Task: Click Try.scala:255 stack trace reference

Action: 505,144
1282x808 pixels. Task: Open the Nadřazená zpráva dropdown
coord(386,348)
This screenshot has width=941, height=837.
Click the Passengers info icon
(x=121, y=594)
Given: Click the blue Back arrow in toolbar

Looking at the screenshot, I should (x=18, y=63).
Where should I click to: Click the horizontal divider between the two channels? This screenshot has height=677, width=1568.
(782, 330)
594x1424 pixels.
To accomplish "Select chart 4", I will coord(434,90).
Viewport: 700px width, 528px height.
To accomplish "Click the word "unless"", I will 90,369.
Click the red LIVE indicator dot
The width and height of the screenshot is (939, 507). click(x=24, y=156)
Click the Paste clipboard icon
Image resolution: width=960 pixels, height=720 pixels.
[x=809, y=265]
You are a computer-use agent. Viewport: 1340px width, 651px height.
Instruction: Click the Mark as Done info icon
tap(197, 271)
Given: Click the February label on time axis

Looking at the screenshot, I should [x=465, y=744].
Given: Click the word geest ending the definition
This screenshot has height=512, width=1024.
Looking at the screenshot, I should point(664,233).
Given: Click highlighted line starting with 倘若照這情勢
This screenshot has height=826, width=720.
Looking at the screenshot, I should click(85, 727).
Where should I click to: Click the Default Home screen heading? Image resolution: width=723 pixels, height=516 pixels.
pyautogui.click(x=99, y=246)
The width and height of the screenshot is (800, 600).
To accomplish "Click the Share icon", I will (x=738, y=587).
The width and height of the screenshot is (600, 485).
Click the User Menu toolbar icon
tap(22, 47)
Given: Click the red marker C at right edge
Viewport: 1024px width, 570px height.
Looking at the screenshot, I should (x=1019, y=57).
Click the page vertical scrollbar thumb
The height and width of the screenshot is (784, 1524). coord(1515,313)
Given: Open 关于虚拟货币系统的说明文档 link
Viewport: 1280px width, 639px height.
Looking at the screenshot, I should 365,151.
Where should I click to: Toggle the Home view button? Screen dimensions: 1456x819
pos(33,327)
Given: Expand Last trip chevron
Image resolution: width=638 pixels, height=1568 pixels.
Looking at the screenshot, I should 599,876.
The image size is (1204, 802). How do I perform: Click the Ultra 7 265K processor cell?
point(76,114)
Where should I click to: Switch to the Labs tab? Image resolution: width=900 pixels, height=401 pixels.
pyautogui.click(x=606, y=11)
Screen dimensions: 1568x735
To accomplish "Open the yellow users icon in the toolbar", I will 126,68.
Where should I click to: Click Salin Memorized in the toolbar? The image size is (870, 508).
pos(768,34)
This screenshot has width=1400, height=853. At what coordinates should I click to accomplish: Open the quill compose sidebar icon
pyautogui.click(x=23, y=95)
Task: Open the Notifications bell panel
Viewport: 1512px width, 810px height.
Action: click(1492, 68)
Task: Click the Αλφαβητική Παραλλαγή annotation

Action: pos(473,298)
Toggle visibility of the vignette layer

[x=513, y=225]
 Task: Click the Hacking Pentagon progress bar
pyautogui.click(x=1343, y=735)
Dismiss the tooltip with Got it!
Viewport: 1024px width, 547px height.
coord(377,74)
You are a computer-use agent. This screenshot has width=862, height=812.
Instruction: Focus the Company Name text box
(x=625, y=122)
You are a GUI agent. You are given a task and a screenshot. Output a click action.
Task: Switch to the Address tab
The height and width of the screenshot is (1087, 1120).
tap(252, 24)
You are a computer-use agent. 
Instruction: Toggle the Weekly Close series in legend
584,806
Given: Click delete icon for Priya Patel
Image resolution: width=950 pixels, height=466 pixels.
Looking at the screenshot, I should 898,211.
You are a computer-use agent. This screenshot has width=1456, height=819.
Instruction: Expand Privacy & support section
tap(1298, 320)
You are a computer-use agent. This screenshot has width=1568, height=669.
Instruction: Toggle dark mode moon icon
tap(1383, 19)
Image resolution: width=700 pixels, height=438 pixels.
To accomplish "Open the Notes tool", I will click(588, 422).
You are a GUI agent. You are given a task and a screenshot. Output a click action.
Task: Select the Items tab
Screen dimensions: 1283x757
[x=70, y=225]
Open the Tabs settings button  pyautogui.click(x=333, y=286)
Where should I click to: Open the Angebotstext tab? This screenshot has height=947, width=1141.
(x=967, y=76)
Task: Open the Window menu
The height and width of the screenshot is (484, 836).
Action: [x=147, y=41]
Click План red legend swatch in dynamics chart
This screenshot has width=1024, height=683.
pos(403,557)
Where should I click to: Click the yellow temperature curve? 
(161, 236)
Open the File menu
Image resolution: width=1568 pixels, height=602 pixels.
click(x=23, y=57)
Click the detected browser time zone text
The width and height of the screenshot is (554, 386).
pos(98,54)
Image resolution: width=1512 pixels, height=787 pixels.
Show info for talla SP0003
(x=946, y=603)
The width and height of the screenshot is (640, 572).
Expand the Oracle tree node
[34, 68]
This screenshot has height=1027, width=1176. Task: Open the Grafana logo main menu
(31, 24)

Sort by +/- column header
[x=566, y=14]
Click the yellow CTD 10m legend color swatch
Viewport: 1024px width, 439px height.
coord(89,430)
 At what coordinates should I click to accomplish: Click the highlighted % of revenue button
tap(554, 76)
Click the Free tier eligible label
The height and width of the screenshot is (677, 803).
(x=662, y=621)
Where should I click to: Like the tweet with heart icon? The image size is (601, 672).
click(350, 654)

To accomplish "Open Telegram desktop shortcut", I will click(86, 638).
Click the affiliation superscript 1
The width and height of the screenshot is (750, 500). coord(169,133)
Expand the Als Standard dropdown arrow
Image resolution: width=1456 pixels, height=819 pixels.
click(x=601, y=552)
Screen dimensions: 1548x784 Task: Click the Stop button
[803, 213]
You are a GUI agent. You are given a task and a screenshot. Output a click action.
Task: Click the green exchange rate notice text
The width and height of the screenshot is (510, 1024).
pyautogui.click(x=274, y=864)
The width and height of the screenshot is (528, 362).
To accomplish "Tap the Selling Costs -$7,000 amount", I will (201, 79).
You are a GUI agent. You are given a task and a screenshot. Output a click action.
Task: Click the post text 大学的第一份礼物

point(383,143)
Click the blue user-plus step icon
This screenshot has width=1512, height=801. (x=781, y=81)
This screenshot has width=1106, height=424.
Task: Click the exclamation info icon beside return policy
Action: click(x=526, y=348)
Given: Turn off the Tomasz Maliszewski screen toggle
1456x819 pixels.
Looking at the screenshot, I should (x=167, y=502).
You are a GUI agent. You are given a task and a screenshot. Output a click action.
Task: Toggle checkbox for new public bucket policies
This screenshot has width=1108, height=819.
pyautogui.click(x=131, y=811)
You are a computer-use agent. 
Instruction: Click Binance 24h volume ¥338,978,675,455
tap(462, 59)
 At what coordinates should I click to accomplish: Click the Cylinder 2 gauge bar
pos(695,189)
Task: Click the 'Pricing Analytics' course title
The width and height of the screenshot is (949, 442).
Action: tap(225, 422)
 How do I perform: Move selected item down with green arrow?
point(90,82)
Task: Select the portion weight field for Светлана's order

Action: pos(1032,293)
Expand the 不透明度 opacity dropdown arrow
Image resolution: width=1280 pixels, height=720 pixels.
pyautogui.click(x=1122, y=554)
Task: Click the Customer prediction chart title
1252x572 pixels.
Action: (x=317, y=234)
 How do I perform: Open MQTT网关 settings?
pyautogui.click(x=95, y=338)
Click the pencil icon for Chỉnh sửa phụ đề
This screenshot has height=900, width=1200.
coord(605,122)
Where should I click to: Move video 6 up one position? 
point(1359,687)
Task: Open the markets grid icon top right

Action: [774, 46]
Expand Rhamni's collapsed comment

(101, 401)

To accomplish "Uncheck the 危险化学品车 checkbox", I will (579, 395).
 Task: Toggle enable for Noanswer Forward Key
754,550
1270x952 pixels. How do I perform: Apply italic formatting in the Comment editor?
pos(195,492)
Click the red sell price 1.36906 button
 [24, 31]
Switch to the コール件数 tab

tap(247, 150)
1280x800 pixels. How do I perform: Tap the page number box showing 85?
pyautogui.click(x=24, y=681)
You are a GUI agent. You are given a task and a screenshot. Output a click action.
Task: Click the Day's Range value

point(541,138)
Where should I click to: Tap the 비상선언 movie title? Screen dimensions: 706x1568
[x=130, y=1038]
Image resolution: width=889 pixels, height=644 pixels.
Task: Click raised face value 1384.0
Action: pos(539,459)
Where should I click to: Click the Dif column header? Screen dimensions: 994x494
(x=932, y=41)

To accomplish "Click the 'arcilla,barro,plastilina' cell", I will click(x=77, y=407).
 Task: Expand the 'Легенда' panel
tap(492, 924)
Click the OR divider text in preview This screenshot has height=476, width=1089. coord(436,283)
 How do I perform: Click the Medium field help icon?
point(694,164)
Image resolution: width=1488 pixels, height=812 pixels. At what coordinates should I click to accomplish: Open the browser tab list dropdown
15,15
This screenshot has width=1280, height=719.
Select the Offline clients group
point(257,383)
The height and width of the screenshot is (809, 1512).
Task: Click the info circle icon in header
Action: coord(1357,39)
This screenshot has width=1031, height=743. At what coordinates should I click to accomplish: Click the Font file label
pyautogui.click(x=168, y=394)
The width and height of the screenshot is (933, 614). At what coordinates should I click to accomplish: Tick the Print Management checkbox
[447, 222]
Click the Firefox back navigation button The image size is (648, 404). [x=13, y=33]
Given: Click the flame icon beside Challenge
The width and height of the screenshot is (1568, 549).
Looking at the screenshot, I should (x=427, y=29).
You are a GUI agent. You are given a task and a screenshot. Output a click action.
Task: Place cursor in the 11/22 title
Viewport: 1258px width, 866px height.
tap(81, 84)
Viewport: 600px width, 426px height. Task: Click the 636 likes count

EXERCISE DIRECTIONS :: How many of the lines above contain the string "Expand" with the same capitalization? Reply with the number only.

REPLY TO THE EXERCISE :: 7